╭─ Text extract
Sometimes I feel surrounded by an overwhelming power that has gathered in the gaming community. Like if I don’t gravitate toward a certain game or series, then I am missing out on an experience that I am robbing myself of. Maybe some of that is due to some sort of anxiety I have built up by trying to just consume so much gaming content, but regardless, that feeling has never felt more present than when I approach one genre of game in particular, RPGs.
You see once you reach a certain level of fandom in the gaming community you tend to surround yourself with friends who share that passion for games like you do. And it doesn’t only reflect that passion in your friends, but in the content you consume via YouTube and news articles. Everywhere you are bombarded with new stuff to play, new things to try, and all the extra nerdy fandom your heart could possibly desire. However, it all comes with a catch. You are going to hear how every RPG game is absolutely the best game you’ve never played. It might just be the community I am in, but I feel like the minority which is very ironic because most of the times these JRPG games that are being shouted from the rooftops are being played by a small audience albeit a very vocal one. However, this has pushed me into thinking that maybe the RPG genre is overrated.
Disclaimer: Before reading any further in this article just know that this is merely my opinion. I by no means claim to be the most knowledgeable about many of the games and franchises I am about to discuss. This article is not meant to dissuade anyone away from the RPG genre, but just give my take on how I have struggled with it. And I feel like maybe I am not the only one.
Persona 5 Stressing All Night
It is April 4th, 2017 and I am excitedly updating my phone to see when my Amazon package will get here. Today is the day that the long awaited Persona 5 arrives. I have played Persona 4, but I had never beaten it. I always remember loving the characters and the style that the game so aggressively owns. Even the spin off titles like Persona 4 Arena and Persona 4: Dancing All Night are games that I really enjoy and have had a blast playing. But as I am waiting, I’m trying to remember why it is I have never beaten Persona 4, I mean if the game is so great than why have I not completed it.
I paid no attention to that question after my package arrived. Instead I was focused on downloading the updates so I could play and finally I was. The crazy hyper stylized menus, the awesome characters, and music all had me a glow as I began to play. It was awesome or so I thought, until about 10 or so hours into the game I arrived at the first dungeon boss and realized I wasn’t having fun. You see it was now that I realized why I had not beaten Persona 4. The combat is not fun. Navigating menus and pressing a funny sounding word to hopefully do damage to a foe is no more entertaining than scrolling through Netflix. I pick one show and its not very effective. I pick another show and its super effective and I keep hitting the button to play the same show until I run out of episodes.
╰─
╭─ Input rows
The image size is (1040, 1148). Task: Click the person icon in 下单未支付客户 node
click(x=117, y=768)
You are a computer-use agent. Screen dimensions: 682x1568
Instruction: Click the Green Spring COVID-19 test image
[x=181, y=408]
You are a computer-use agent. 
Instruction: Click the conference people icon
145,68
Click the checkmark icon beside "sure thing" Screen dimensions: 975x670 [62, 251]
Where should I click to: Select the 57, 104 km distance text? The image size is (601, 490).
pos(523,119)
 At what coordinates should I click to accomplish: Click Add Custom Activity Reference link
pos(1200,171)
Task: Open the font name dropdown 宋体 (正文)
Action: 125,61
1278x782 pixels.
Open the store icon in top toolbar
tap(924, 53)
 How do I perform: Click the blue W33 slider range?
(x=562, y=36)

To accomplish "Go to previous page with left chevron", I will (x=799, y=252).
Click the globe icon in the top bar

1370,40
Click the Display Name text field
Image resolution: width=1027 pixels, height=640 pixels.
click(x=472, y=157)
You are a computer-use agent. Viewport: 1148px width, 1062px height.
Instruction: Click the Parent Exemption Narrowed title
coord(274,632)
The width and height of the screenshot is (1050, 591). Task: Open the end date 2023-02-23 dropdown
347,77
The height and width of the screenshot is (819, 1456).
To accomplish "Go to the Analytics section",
╰─
§ **Job A**
Reproduce the entries verbatim, beginning at the line that contains "Click the checkmark" and continuing through the final entry.
§ **Job B**
Continue the essay on finding the RPG genre overrated from where it stops.

§ **Exercise answer A**
Click the checkmark icon beside "sure thing" Screen dimensions: 975x670 [62, 251]
Where should I click to: Select the 57, 104 km distance text? The image size is (601, 490).
pos(523,119)
 At what coordinates should I click to accomplish: Click Add Custom Activity Reference link
pos(1200,171)
Task: Open the font name dropdown 宋体 (正文)
Action: 125,61
1278x782 pixels.
Open the store icon in top toolbar
tap(924, 53)
 How do I perform: Click the blue W33 slider range?
(x=562, y=36)

To accomplish "Go to previous page with left chevron", I will (x=799, y=252).
Click the globe icon in the top bar

1370,40
Click the Display Name text field
Image resolution: width=1027 pixels, height=640 pixels.
click(x=472, y=157)
You are a computer-use agent. Viewport: 1148px width, 1062px height.
Instruction: Click the Parent Exemption Narrowed title
coord(274,632)
The width and height of the screenshot is (1050, 591). Task: Open the end date 2023-02-23 dropdown
347,77
The height and width of the screenshot is (819, 1456).
To accomplish "Go to the Analytics section",

§ **Exercise answer B**
Persona 5 and many other JRPG and RPG combat systems are like this. Monotonous and sadly most of the time when you have experienced one you have seen them all. However, even though at this point I had put Persona 5 down to experience a plethora of other games I couldn’t help feel that I was missing something. Every outlet had given the game high reviews and understandably so. The little time I experienced with the game was charming even if the combat did feel hollow. However, if it wasn’t reviews it was friends shouting Persona this and Persona that from the rooftops and websites everywhere talking about why it could be game of the year.
Should I pick the game back up and keep going if I am not enjoying myself. I mean I don’t want to miss out on a possible game of the year contender. Even as I write this article now I feel like I need to pick up the controller and finish this game or else I wouldn’t be considered a true gamer.
The Final Fantasy Dilemma
I remember having this same feeling before. In fact not just once, but several times throughout my life as a young gamer. Every time a new Final Fantasy game was on it’s way to the shelves every gaming magazine, every playground kid, and every internet game site would treat it like the second coming. It was hard not to feel left out when a new Final Fantasy game was released. Even if the game was considered to be one of the worst in the series like Final Fantasy XIII, I’d be damned if I didn’t see fan art, cosplay, and some sort of coverage on the game for at least the rest of the year.
I never quite understood what I was missing. If I told you the amount of times I have experienced the opening to Final Fantasy VII, you would probably laugh when I told you I have never once made it to the second disc of that game. That doesn’t mean that I hate the game or the series. I really enjoy Final Fantasy VI (Final Fantasy III as it was called in the States) and I have also enjoyed several of the spin off games as well. I think the real culprit for me in a lot of these games is that the story and gameplay does not warrant such an extreme amount of playtime.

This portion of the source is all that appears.